----- Document excerpt

But if the Government was wrong to rush the debate, then the Opposition was even more ill-advised to filibuster it, and to employ the guerrilla tactics that it did in the Dail, whatever the level of provocation. And there indeed was some.

In February, the Taoiseach denied that any referendum was planned in 2004. But we now know that in January there were some official, though unspecified, contingency plans made for a possible third ballot in June.

By early March the Government, clearly, had changed its mind. It announced the citizenship referendum. The announcement caught everyone off guard, and not only the Government which was sponsoring the constitutional amendment. The Opposition was caught out too.

The current difficulty stems from the decisions taken in relation to the Good Friday Agreement. There, the Government insisted on turning an existing statutory right to citizenship (under the 1956 Irish Nationality and Citizenship Act), which could be regulated by the Oireachtas, into a constitutional right to citizenship for Irish-born, which can only be changed by amending the constitution.

It was clearly a political move. It was taken to reassure and compensate nationalists for the removal of the old territorial claim over Northern Ireland, by bolstering the entitlement to Irish citizenship of the people there. So the constitutional claim to jurisdiction was dropped, and replaced with a new Article 2, which conferred a right to citizenship on all those "born in the island of Ireland".

The move was wrong, quite unnecessary, and counter-productive. For it created the legal loophole on immigration that the Government, much to its own embarrassment, is now seeking to close.

The Department of Justice opposed the elevation of citizenship to constitutional status at the time, anticipating correctly much that has since occurred: that the right to citizenship for anyone born on the island would encourage non-EU nationals to exploit the opportunity. The department's objections, however, were overruled.

The Government wanted to keep the immigration issue out of the 1998 referendum debate and, clearly, it never envisaged the scale of the problems that have emerged.

In contrast, the British government defined the qualification for British citizenship in Northern Ireland much more narrowly. There it applies only to children, one of whose parents is either a British or Irish citizen at the time of birth.

----------
----- Information supplied

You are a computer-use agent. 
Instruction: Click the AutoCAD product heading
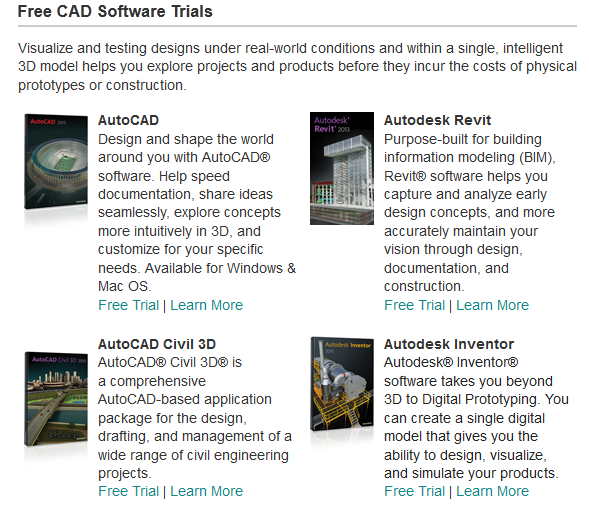point(128,120)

----------

**Set of tasks**
A. In the passage on the Irish citizenship referendum, which act created the statutory right to citizenship that the Government made a constitutional right?
B. Carry on the passage about the Irish citizenship referendum after its final sentence.

**Responses by task**
A. The 1956 Irish Nationality and Citizenship Act.

B.
Those who don't meet that requirement cannot claim British citizenship. But, as they were born in the island of Ireland, they can claim Irish citizenship. In the Chen case now before the European Court of Justice, the non-national parent of an Irish-born child is seeking to remain in Britain as a dependent relative for immigration purposes. There, the parents, faced with deportation from Britain, on legal advice moved to Belfast for the birth.So this proposed change in the constitution is not merely to tackle an Irish legal loophole, but one that has potential consequences for Britain as well. Hence, in part, the evident urgency of the Government move to amend the constitution before the Chen case is decided.

When, in 1998, the Government chose to put the right of citizenship into the constitution, it did so against the advice of the Constitution Review Group, chaired by Dr TK Whitaker. It concluded that, given the complexity of the issue, and the difficulty in defining exceptions and conditions, it should remain a matter to be dealt with by ordinary legislation, and not by constitutional provision.

And in the referendum on the Good Friday Agreement, the Referendum Commission, as Joan Burton pointed out in the Dail, in presenting the case for and against the amendment, specifically warned: "The new Article 2 will give a constitutional right of citizenship to anyone born in Ireland. This will make it very difficult to change the laws on citizenship, and it may prevent the enactment of necessary laws to regulate immigration."

The argument was compelling, but it was ignored. Except by a few, including the former leader of the Labour Party, Ruairi Quinn, whose own suggested amendment at the time has some similarities to what Michael McDowell is now proposing, much to Labour's current discomfort.